We are all familiar with Internet searches. After typing a few well-chosen words the search engines are able to return to us a number of documents relevant to what we are looking for. At least we hope so and often it all works well.
Here we are concerned with a subtly different problem. Instead of finding relevant documents, assume we have the documents and wish to score them with regard to a theme or concept. For example, use of “we words” which standardly in English (with allowance for typos) are:
lets, let’s, our, ours, ourselves, us, we, we’d, we’ll, we’re, weve, we’ve
Together this vocabulary constitutes a representation of a concept, “we words”. In accepting this, we take the stance of accepting vector semantics (the representation of concepts as collections of terms) and we call the vocabulary a concept vector for “we words”.
This stance has proved productive and useful in extracting information from bodies of text (corpora). For example, Pennebaker in his book The Secret Life of Pronouns (2011, page 111) writes that
[W]e-words are used frequently when people are arrogant, emotionally distant and high in status.

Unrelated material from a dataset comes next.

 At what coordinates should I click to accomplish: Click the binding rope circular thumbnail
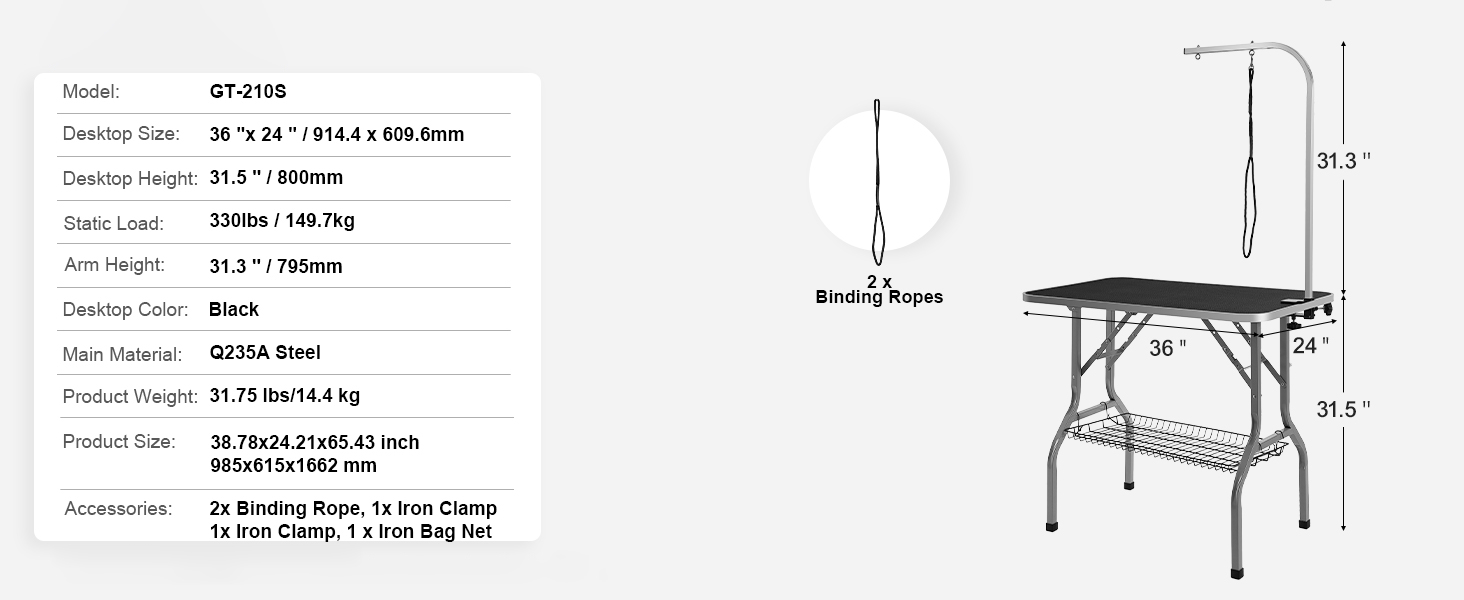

Males especially use we in a distancing or royal form:” We need to analyze that data” or ” We aren’t going to put up with higher taxes.”
OK, what about, say, corporations? Well we collected 23 years of 10-K (annual report) filings by IBM with the Security and Exchange Commission (1994-2016) and applied the we-words concept vector to the documents.
Here’s what we got.
Normalizing by the length of the documents, we get an explosive growth in we-words starting about 2010. Why? One can conjecture. Simple text mining with concept vectors can hardly settle the matter, but it clearly can serve to find patterns of interest and to raise issues well worth following up.
— Christine Chou and Steven Kimbrough